Pak Asan diam tak menanggapi cercaan istri dan anaknya.
      "Jangan diam, dong, Pak. Kenapa tidak jual saja tanah pertanian kita yang tidak ada gunanya...."
      "Cukup...!" bentak pak Asan. Dia mulai terpancing emosinya. "Itu tanah sangkolan[1] dari ayah dan ibuku. Sampai kapan pun aku tidak akan menjualnya," tegas pak Asan.Â
      Kemudian, dia pergi meninggalkan rumahnya yang sesak dengan emosi dan egoisme diri. Dia berjalan melewati jalan setapak dan menanjak menembus gelapnya malam. Dia berjalan tanpa senter apapun, hanya mengandalkan cahaya purnama.  Akhirnya, dia sampai pada sawahnya sendiri yang masih tak ditanami padi atau jagung karena kehabisan biaya untuk membeli bibit. Dia bersujud di tengah hamparan tanah miliknya. Lalu menengadah ke langit meski wajah hampir bertetupi tanah.

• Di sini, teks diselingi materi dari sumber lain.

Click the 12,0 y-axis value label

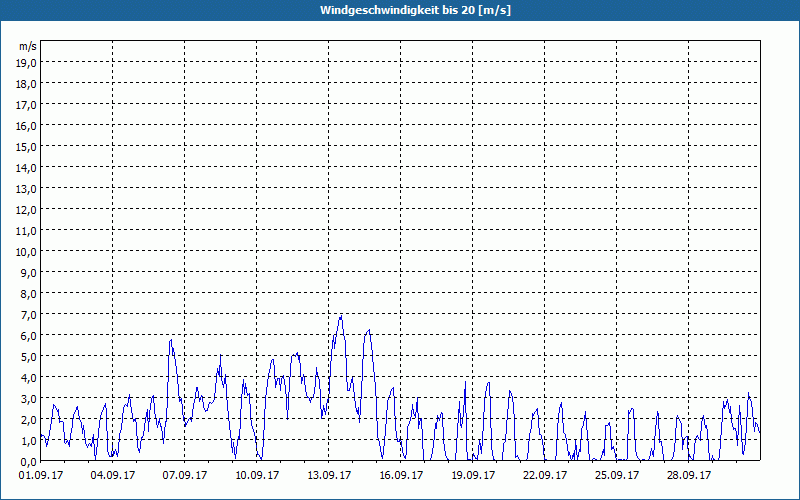point(26,210)
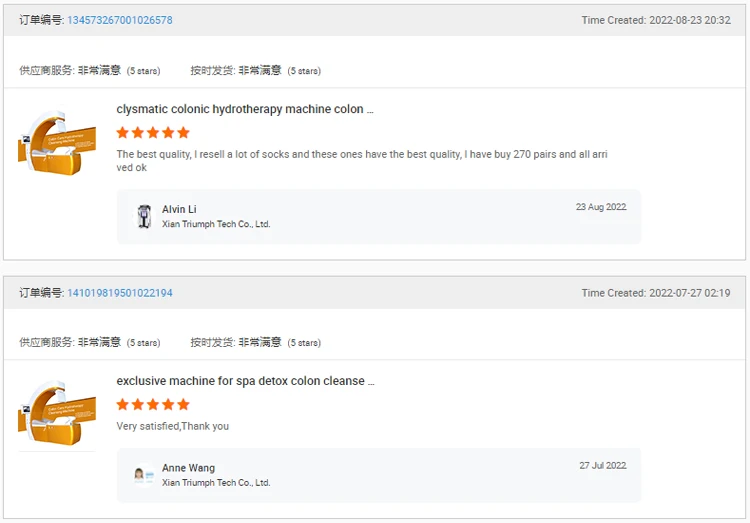Click the five-star rating in second review
The image size is (750, 523).
click(153, 405)
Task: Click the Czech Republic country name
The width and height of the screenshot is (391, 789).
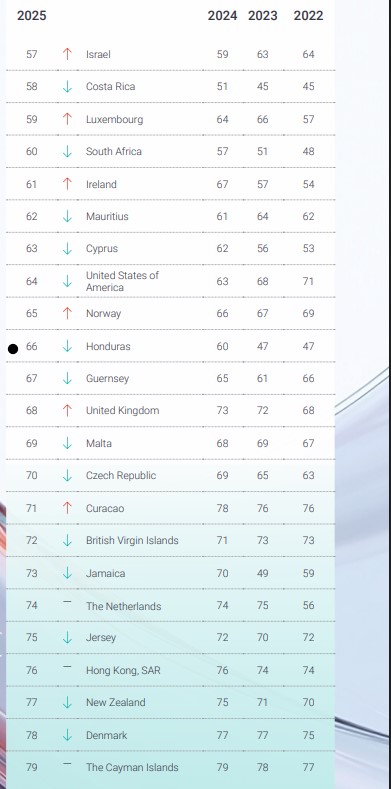Action: (x=121, y=476)
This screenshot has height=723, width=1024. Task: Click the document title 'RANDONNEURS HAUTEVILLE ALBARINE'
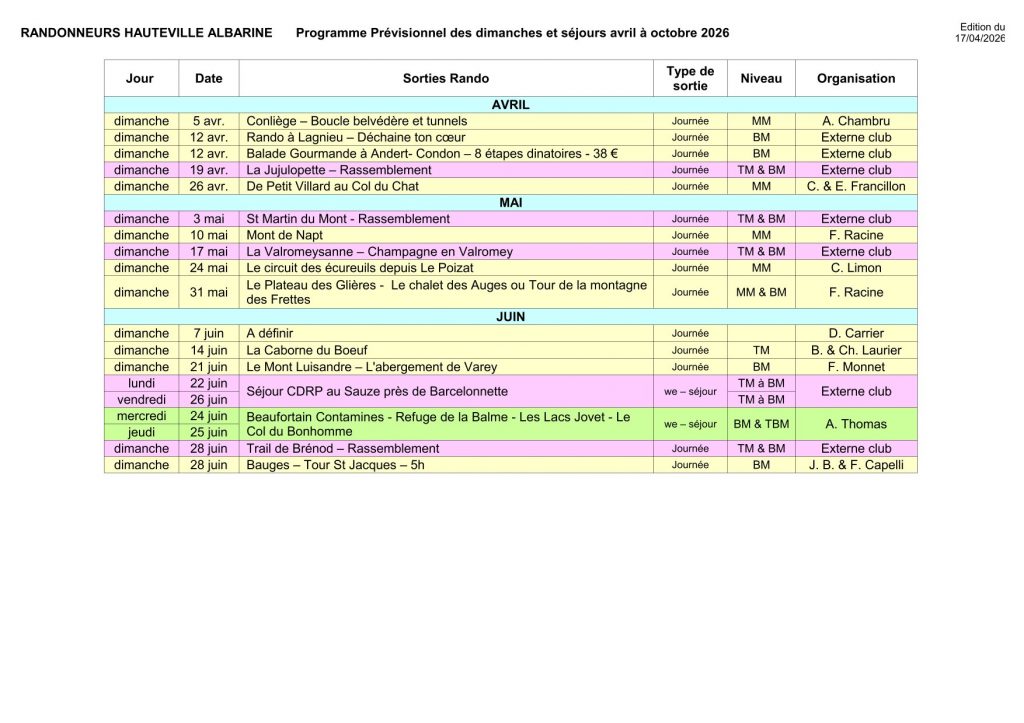146,33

      "Ya, Allah, kapan hamba bisa kaya agar anak dan istri bahwa sejahtera. Lihatlah, lahan tanah milik petani lainnya sudah ditanami padi, jagung, semangka... sementara tanah hambah masih rata tanpa ada hasilnya. Hamba ingin seperti warga yang lain, dengan tanah yang banyak dan kehidupan keluarganya selalu terpenuhi. Hamba gak kuat menerima cobaan ini...."
        Dia mengkhiri doanya, kemudian bersujud lagi. Angin malam membelainya dengan kasih sayang sampai dia tertidur di tanahnya sendiri.